Gerry testified that he couldn't see the color of the stain on the maroon upholstery, but when he cut into the couch with his pocketknife, he saw “something red” on the foam underneath.

W
HEN
it became apparent that Tom was under suspicion in Anne Marie's disappearance, Gerry had met with Dan Lyons, an attorney that Tom had recommended. It was two months after Anne Marie vanished. Gerry testified that Tom had instructed him to tell Lyons the “same thing we talked about in the car coming home.”

“Did you make a record of what he told you?” Connolly asked.

“I did.”

“What did you write it on?”

“A yellow postee [Post-it].”

“What did you do with the yellow Post-it?”

“Stuck it in my checkbook and it stayed there.”

“Now, Mr. Capano,” Connolly asked, “would you read what you wrote down in your note as a result of the conversation with your brother, please?”

“We were at my house at 5:45. Wanted to talk about Capano investments. I went to work. Then met you at your house about seven-thirty, eight. We talked. I left for the beach. Did my thing, saw you around elevenish. We talked again because you saw Louie. Then I left. You stayed. I met you at your house around five to help move a love seat. It looked old. That's all. Helped you throw it in the Dumpster. Then I left. That's what I'm telling Dan Lyons on Friday.”

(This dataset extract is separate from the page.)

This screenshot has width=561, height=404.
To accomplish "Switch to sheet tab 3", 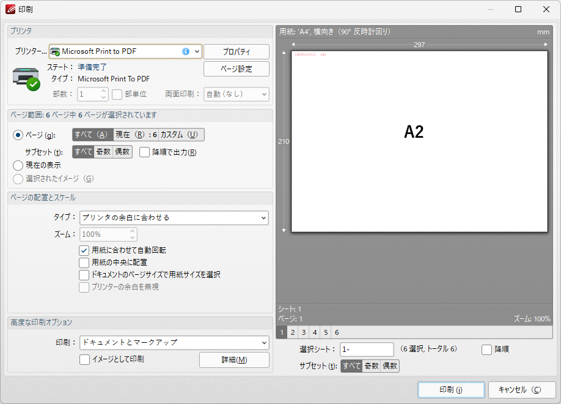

Gerry said he'd lied to his own attorney at first and only later told him the truth.

“When did you tell him the last part of the story—about your brother asking you, if he hurt somebody, could he use the boat?”

“Before I went and took the lie detector test—”

Gerry realized instantly that he had said the one thing he had been warned not to say. Neither side wanted him to mention the polygraph test. His face crumpled and he buried it in his hands, muttering, “I'm sorry—I'm sorry.”

Oteri turned white and Tom clenched his jaw.

Case law in Delaware Superior Court provides that testimony about polygraphs must not be referred to without a proper foundation. Gerry had been warned and he had forgotten.

Oteri asked to approach the bench. Maurer requested a mistrial and Oteri backed him up.

They had been in trial for almost five weeks. And now they might have to start all over.

Chapter Thirty-eight

M
OST OF THE GALLERY
and the jury had no warning that the trial might be over, and they ate their lunches unaware of any problems. When they returned at two-thirty that Monday afternoon, Judge Lee had decided that the trial would proceed. He instructed the jurors to disregard Gerry's last answer.

Colm Connolly was almost finished with Gerry, and Joe Oteri waited for his turn. Connolly asked Gerry about his boats and the replacement anchor that his brother Joey had found for him.

“Why did that become necessary?”

“Because of the newspaper articles that said I sold the boat without an anchor.” Gerry testified that he had given the anchor to Joe Hurley, who was then one of Tom's attorneys. He had no idea why Hurley wanted it.